„Was‘n das für prätentiöse Scheiße?“, entfuhr es mir, als ich „Bon Iver, Bon Iver“ das erste Mal hörte. So sämig schien mir die Musik verrührt, selten unterbrochen von einleuchtenden Ideen. Grünlich vermoost und verfarnt, angegriffen von Jahreszeiten, eingerissen und aufgerollt wie übereinander geklebte, alte Tapeten in schimmligen, längst sich selbst überlassenen Räumen – hatte mir bei diesen Assoziationen nicht schon das PlattencoverGEMÄLDE einen Streich gespielt? Und klingt Bon Ivers Stimme nicht auch so, als hätte sich der Schimmelpilz bereits auf die oberen Bronchialäste gelegt, sodass die Ausatemluft nur noch ein hohes, eunuchiges Wimmern zulässt? Ja, so klingt es, und was soll ich sagen, Mit-Platte des Jahres.
Bon Iver hat sich Zeit genommen für sein zweites „richtiges“ Album. Irritiert und abgelenkt vom Erfolg von „For Emma, Forever Ago“ ein paar Jahre zuvor musste er erst wieder lernen, fernab permanent entgegengebrachter Bewunderung, seinen eigenen Einschätzungen zu vertrauen. Runter auf Null. Was liegt da näher, als sich nach Neu-Promi-Zusammenarbeit mit Kanye West und anderen Seitenprojekten mal wieder voll in die Isolation zu begeben, mit Bruderherz Nate am Arsch der Welt am Aufbau des April Base Studios zu werkeln und ein paar Mitstreiter um sich zu scharen?
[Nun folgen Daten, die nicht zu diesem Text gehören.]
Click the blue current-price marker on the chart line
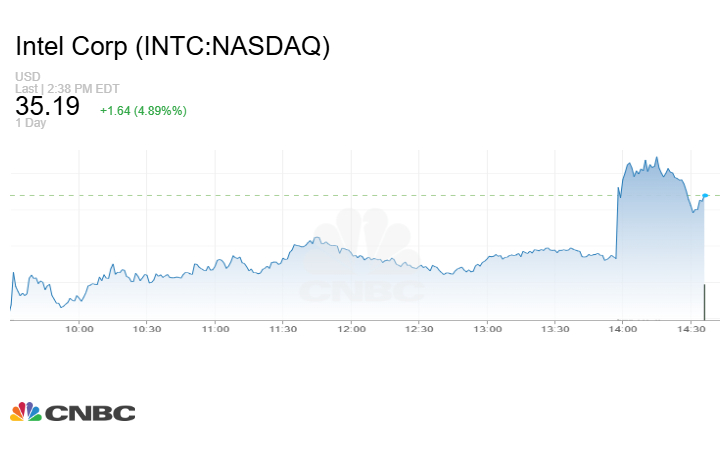Screen dimensions: 720x450 706,195
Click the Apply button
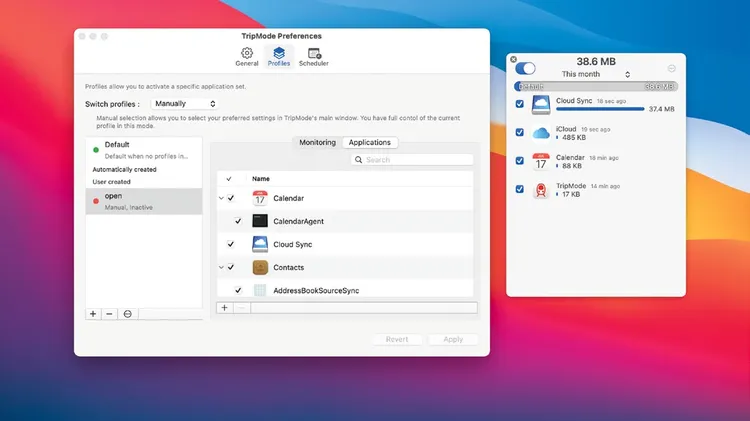 (453, 339)
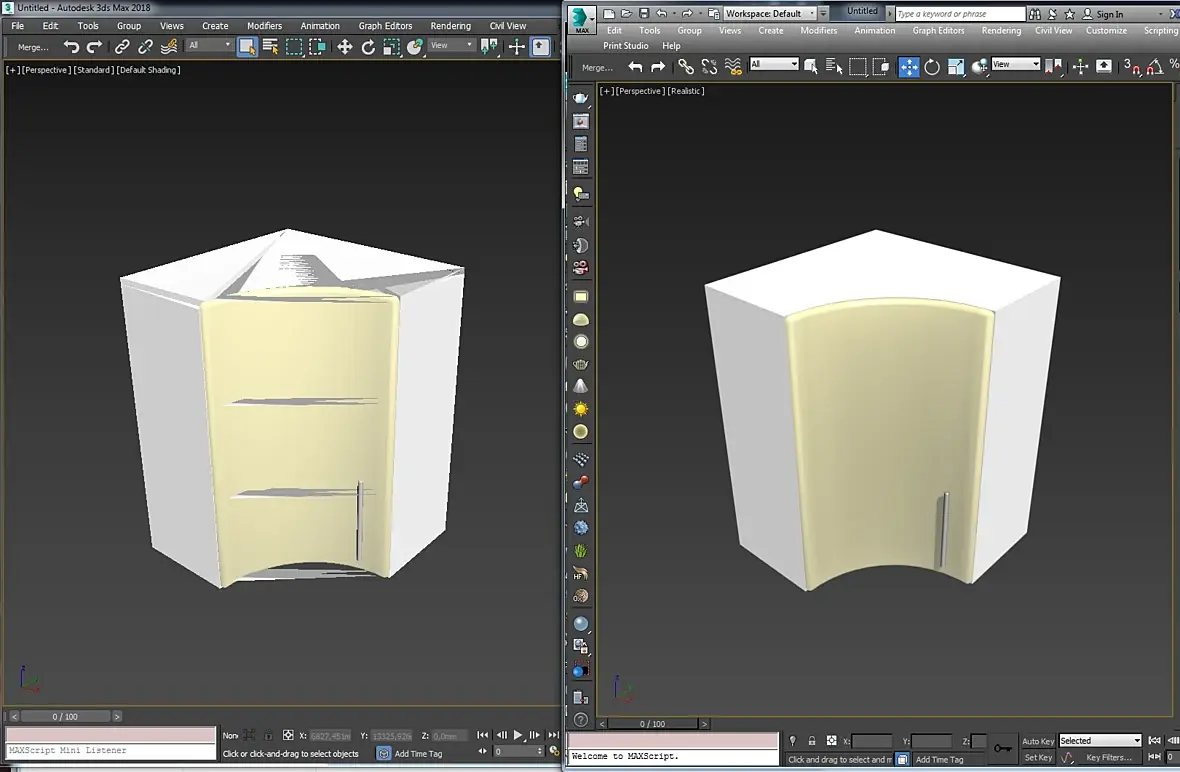Open Select by Name in the left toolbar
Viewport: 1180px width, 772px height.
pyautogui.click(x=270, y=47)
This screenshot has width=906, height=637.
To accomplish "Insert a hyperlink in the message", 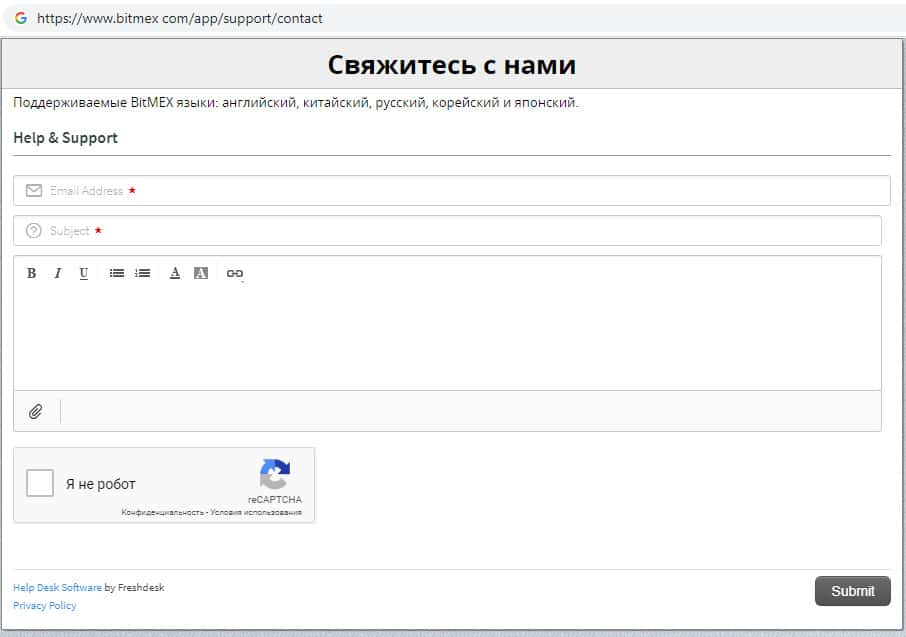I will (235, 273).
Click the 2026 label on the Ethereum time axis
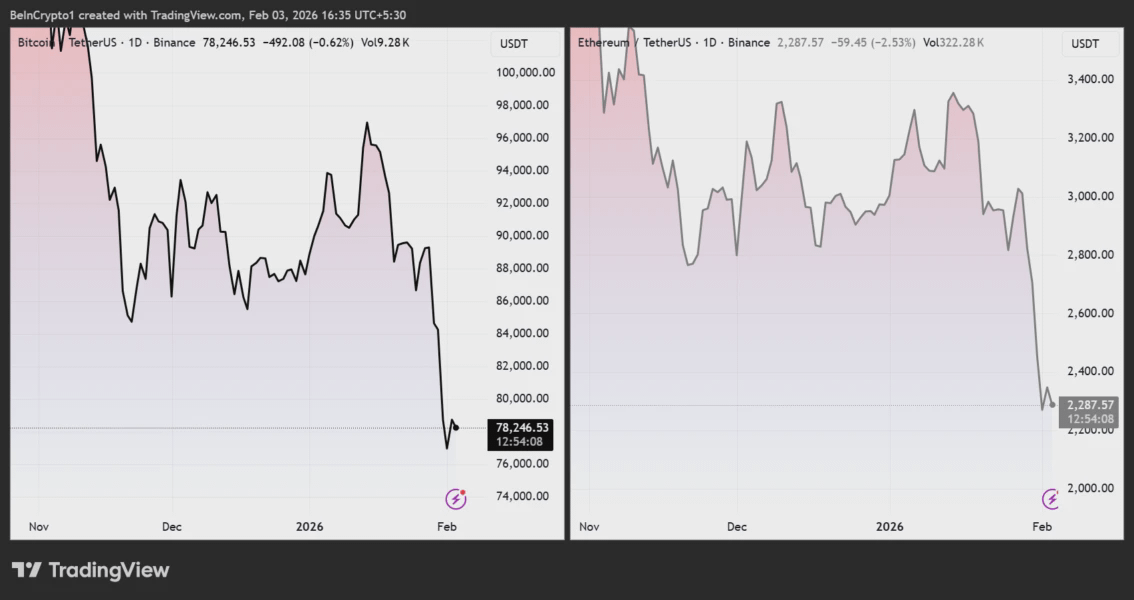Image resolution: width=1134 pixels, height=600 pixels. (x=889, y=526)
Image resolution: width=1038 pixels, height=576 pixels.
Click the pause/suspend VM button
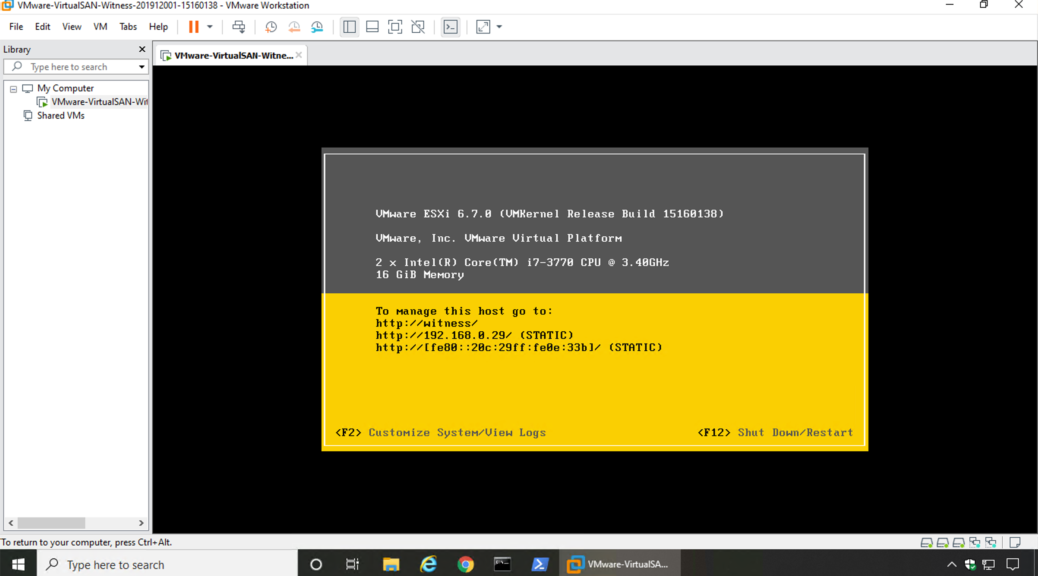click(194, 27)
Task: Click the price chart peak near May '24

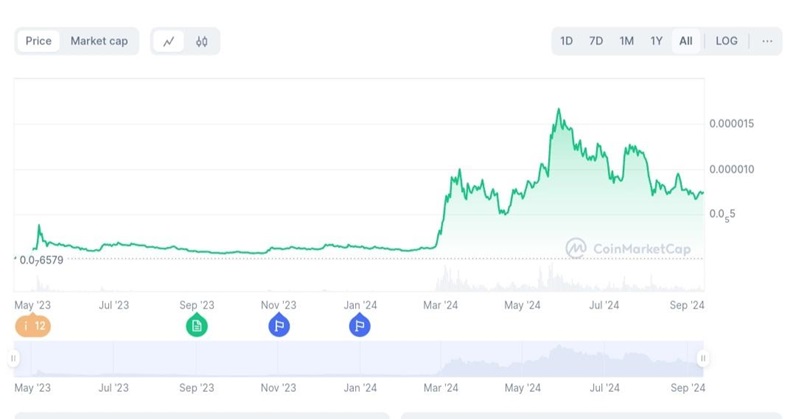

Von einer richtigen Band las ich viel, wenn es letztes Jahr um „Bon Iver“ ging. Die reichere Instrumentierung verbrummt Gitarren, Banjos, Trompeten, Beckentrommeln, Fahrradklingeln und Billigsynthesizer zu einem pelzigen, feuchten, nährstofffressenden Sound. Willst ne Hookline? Kannste warten! „Bon Iver, Bon Iver“ ist ein rätselhafter, klebriger Klumpen Privatlebens. Zehn Songs, nach zehn Orten benannt. Unüberhörbar amerikanischen Orten. Und so wie einige dieser Orte vielleicht gar nicht existieren, so sinkt auch die Stimmung auf „Bon Iver“ immer wieder ins Nebulöse ab, wo sich halb geschlossene Lider und halb geschlossene Augen gute Nacht sagen. Ein Sound, der es schwer macht zu sagen, was man wirklich hört und was man hinzufantasiert. Es sind nicht die schlechtesten Momente, denn selbst in erfundenen Erinnerungen steckt immer derjenige drin, der sie erfindet. Vielleicht sogar mehr als in Erinnerungen, die versuchen, ein wirklich geschehenes Ereignis bloß zu rekapitulieren.
Und so folgt das beigefügte Textblatt gerade mit seiner krickelnden Schreibschrift am Rande der Unlesbarkeit der Tradition einer bestimmten Sorte von Songwritern wie Neil Young oder Jason Molina, die in langen Bögen immer wieder das Unlösbare versuchen und mal traurig, mal wütend, mal unsicher ihr Scheitern daran zelebrieren – Amerika zu erfassen: „Lies nicht den Songtext mit, versuche höchstens vage hinter sein Geheimnis zu kommen“. Den Rest dichte einfach selber dazu. Wie auch die Melodien, großen Bögen und kleinen Wendungen. Ich bin mir nach wie vor nicht sicher, was nur da ist und was mich zwingt, es zu addieren. Was ich nicht addiert habe, ist ganz bestimmt der schreckliche Synthesizer-Sound auf dem letzten Stück, den ich mir aber mittlerweile altersmilde schönargumentiert habe. Er hat nämlich eine nützliche Funktion: Er sagt mir, dass ich gar nichts dafür kann. Es ist „Bon Iver, Bon Iver“, das den ganzen Sermon heraufbeschwört, den ich hier gerade jetzt in diesem Moment abgelassen habe. Ehre wem Ehre gebührt.